The federal Internet Crime Complaint Center is tracking a new payday loan scam. The scammers claim to be collecting for an overdue payday loan. This scam appears to be targeting both former customers of short term loans as well as individuals who have never taken out a loan.
Payday loan collection scam
The basics of the new payday loan collection scam are simple. Someone calls from an official-sounding agency such as the Federal Legislative Department, various law firms or even the FBI. The caller will name your bank, account number, social security number, or even family member’s names. They will ask you to remit payment via cash, check, credit card or direct debit from the account they have on file. They will often ask for a signature on a document stating that you will “never dispute the debt,” among other things.
Risk of identity theft from the scam
The payday loan collection scam carries many potential risks. Not only could paying the scammers mean you lose money, but the amount of available information means you are at risk for identity theft. Some of the scammers even threaten physical injury. If you are contacted by these scammers, you should immediately take steps to protect your identity. Contact all three credit reporting agencies and put an alert on your account. Contact your bank and alert them. Finally, file a complaint with your local law enforcement and IC3.

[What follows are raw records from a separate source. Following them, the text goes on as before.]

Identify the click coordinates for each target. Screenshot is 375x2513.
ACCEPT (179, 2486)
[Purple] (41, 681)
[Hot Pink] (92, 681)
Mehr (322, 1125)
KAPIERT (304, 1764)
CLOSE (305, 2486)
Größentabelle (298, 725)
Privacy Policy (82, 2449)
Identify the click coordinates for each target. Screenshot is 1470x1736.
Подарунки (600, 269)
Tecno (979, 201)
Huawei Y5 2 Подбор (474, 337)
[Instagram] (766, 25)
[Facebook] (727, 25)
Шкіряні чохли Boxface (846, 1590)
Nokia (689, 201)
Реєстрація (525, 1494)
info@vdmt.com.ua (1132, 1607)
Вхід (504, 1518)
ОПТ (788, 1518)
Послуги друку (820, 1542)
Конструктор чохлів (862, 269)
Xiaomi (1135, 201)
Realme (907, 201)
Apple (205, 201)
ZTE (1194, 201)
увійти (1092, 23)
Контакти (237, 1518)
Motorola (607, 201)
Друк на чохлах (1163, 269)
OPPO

Collection practices of legitimate payday lenders
Payday lending is a risky business. By offering credit products to consumers who have little or no credit history, short term credit locations take a big risk. About 20 percent of payday loans end up in default, and payday lenders have little recourse. A legitimate payday loan store, such as those that operate in Reno, Nevada, may contact you if you default on a payday loan debt. However, it will comply with all local and national laws concerning debt collection. Never be afraid to ask for verification or follow-up with anyone claiming to hold one of your debts.